Fix NPE when scheduling Sidekiq job and no DB replicas available (!106184) · Merge requests · GitLab.org / GitLab

Matthias Käppler requested to merge 348510-fix-lb-nil-wal into master Dec 06, 2022

What does this MR do and why?

We currently write the Write Ahead Location pointer (WAL) to a Sidekiq job hash when load balancing is enabled. This allows Sidekiq workers to make decisions based on how far replicas are lagging behind the primary.

We query the WAL in web workers in the Sidekiq client middleware. In the case where only reads had occurred through the current database connection, we obtain the WAL from a replica provided by the LB. However, in the case where no replica is available at all, this returns nil, which the middleware never accounted for. This will crash the request.

We discussed various approaches to fix this but for now settled on the simplest one because there were open questions as to the semantics and implications of some of the "proper" fixes. See open questions below.

Here we do the simplest thing we could think of that should still provide reliable and correct behavior: fall back to the primary WAL in case no replicas are available.

This MR also removes the wal_location_source log field introduced in !90252 (merged) since that was complicating this fix. The WAL source was only used for debugging and is also of questionable value now that we split the database into main and CI.

Alternative approaches

The drawback of this fix is that it is more of a band-aid; one could argue that it should be the LB who figures this out for us and just provides us with a proper WAL, whether obtained from the primary or not.

Such a solution was outlined here: #348510 (comment 1189653558)

  def read_connection_write_location
     # When only using the primary there's no need for any WAL queries.
    return if primary_only?
    
    if ::Gitlab::Database::LoadBalancing::Session.current.use_primary?
      read_write do |connection|
        get_write_location(connection)
      end
    else
      read do |connection|
        get_write_location(connection)
      end
    end
  end
end

We found two problems with this:

It changes semantics because we would execute a different query to obtain the WAL for a replica (compare get_write_location on LB with database_replica_location on Host).
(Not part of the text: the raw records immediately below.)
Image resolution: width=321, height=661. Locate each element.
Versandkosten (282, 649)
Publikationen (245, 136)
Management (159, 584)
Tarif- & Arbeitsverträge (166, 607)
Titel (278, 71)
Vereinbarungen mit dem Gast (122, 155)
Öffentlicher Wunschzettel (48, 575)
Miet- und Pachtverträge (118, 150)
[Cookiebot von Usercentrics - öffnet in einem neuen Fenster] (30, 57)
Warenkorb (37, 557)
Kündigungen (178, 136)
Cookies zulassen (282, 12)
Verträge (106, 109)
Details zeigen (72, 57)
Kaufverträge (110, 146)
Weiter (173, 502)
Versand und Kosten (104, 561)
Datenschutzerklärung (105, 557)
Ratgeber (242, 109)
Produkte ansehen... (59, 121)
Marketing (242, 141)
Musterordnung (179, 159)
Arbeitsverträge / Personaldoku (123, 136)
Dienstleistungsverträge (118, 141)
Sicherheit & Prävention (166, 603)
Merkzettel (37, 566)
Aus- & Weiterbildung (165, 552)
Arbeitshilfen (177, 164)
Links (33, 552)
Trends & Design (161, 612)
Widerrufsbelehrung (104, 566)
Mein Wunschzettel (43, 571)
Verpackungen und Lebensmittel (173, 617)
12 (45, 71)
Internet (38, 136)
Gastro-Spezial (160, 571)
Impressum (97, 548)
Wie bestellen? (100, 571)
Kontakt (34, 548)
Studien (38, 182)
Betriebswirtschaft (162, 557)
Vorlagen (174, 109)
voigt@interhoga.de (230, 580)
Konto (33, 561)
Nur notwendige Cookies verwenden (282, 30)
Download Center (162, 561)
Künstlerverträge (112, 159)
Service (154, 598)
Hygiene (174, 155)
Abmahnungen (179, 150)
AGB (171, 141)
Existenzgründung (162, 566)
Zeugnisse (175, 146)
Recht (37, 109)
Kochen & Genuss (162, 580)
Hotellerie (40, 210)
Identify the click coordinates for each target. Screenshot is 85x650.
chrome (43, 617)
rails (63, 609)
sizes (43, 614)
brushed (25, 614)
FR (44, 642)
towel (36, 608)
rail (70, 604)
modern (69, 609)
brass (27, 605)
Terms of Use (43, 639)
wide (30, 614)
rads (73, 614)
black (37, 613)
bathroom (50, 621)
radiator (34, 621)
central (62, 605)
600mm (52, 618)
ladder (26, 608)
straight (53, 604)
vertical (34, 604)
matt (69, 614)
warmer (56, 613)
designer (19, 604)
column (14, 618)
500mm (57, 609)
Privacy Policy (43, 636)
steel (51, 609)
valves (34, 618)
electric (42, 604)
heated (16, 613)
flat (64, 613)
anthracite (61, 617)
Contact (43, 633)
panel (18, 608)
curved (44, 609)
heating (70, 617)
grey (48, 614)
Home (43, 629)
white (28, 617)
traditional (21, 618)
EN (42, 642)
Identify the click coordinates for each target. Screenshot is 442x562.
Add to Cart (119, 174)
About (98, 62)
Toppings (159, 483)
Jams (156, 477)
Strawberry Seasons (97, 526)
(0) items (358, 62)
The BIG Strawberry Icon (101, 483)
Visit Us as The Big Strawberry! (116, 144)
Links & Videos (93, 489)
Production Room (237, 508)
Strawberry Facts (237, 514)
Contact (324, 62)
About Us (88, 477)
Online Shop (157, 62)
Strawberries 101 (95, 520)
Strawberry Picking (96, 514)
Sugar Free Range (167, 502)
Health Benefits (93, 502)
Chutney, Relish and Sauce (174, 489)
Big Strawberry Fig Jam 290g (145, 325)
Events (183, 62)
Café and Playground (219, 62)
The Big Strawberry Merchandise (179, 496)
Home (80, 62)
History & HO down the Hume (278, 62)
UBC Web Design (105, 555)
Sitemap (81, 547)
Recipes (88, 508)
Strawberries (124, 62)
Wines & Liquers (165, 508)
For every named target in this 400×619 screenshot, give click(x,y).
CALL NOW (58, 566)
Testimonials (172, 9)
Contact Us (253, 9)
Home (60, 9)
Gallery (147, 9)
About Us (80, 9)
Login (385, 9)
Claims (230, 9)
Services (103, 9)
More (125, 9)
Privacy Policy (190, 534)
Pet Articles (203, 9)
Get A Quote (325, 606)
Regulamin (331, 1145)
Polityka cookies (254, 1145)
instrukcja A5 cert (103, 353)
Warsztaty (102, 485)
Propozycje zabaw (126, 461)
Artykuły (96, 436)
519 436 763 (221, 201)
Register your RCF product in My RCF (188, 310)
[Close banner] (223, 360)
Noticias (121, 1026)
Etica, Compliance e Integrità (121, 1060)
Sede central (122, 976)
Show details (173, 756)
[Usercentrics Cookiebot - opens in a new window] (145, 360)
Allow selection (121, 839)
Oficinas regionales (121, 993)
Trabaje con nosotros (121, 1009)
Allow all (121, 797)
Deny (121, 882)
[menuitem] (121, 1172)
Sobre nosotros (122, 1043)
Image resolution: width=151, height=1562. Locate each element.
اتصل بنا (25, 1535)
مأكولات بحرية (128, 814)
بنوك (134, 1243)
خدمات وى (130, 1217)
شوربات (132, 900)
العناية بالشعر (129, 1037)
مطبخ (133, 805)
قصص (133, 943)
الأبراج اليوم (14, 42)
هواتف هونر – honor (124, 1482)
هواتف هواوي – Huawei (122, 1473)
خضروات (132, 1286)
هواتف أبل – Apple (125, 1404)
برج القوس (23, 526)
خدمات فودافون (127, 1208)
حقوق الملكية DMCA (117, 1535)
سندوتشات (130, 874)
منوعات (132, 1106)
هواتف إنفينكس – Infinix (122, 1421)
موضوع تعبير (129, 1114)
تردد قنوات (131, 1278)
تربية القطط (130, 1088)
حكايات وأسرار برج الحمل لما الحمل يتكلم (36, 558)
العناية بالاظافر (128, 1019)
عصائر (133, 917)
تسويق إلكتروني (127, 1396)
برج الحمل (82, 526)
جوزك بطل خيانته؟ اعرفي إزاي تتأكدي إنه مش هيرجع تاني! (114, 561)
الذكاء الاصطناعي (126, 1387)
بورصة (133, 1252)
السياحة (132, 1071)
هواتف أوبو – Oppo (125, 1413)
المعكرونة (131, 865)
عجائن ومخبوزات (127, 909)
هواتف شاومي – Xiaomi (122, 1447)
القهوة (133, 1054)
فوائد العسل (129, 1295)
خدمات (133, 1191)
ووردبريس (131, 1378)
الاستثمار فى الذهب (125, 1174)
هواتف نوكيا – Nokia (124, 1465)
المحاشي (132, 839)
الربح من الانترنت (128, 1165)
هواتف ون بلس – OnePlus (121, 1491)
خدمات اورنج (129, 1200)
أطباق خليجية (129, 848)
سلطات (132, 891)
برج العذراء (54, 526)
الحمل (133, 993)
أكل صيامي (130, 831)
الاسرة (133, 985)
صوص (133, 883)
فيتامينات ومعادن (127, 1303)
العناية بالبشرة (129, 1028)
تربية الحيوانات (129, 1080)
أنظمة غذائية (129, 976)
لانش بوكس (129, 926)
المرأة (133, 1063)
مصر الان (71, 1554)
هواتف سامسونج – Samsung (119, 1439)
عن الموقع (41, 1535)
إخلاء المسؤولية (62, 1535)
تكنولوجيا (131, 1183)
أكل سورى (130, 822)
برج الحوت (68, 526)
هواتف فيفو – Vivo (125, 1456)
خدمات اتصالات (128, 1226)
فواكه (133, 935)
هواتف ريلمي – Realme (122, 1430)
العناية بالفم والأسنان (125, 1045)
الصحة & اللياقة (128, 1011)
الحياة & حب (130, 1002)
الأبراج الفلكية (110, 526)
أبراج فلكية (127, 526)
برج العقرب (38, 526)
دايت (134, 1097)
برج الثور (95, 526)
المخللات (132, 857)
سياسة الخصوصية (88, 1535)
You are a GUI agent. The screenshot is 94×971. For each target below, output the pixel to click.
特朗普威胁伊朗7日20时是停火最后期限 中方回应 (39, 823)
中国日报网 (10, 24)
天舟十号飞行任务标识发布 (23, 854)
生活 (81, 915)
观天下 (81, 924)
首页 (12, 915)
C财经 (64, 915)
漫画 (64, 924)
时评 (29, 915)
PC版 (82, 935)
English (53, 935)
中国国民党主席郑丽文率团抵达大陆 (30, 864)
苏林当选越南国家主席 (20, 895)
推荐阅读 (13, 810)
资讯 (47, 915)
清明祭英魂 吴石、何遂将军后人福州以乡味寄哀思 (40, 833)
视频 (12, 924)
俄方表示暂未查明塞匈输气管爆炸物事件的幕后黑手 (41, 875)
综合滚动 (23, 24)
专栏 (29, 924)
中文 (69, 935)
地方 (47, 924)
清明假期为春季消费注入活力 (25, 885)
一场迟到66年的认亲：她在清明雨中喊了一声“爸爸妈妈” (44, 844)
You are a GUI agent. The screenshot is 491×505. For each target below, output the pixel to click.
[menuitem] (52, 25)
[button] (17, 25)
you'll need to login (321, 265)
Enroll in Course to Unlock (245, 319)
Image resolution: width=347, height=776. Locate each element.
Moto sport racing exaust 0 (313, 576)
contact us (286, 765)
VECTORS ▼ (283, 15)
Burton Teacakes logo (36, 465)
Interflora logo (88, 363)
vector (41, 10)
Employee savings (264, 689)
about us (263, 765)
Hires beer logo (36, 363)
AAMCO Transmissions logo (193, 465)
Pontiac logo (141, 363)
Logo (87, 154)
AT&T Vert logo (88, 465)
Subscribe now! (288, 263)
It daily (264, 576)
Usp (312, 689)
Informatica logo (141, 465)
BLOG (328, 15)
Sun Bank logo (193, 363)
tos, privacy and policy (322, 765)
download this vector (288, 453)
We are not confident that this would be correct.
The get_write_location method contains a fairly dated environment toggle that switches the query, complicating this solution further. We are not sure whether this should still apply or not but would rather address that in a separate issue/MR.

Open questions

Is it OK to remove wal_location_source? Nope, we added it back.
Could we simplify this further by always reading primary_wal_location? There is evidence that this is what we do anyway 90% of the time:

We decided to revisit this in a follow-up: #385255

Screenshots or screen recordings

Screenshots are required for UI changes, and strongly recommended for all other merge requests.

How to set up and validate locally

When on master, enable load balancing and start sidekiq and puma
Shut down all read replicas
Schedule a Sidekiq job that uses data_consistency: :delayed (I patched Chaos::DbSpinWorker to test this)
It will crash with a NPE since the host will be nil

Check out this branch, repeat, the problem should disappear.

MR acceptance checklist

This checklist encourages us to confirm any changes have been analyzed to reduce risks in quality, performance, reliability, security, and maintainability.

I have evaluated the MR acceptance checklist for this MR.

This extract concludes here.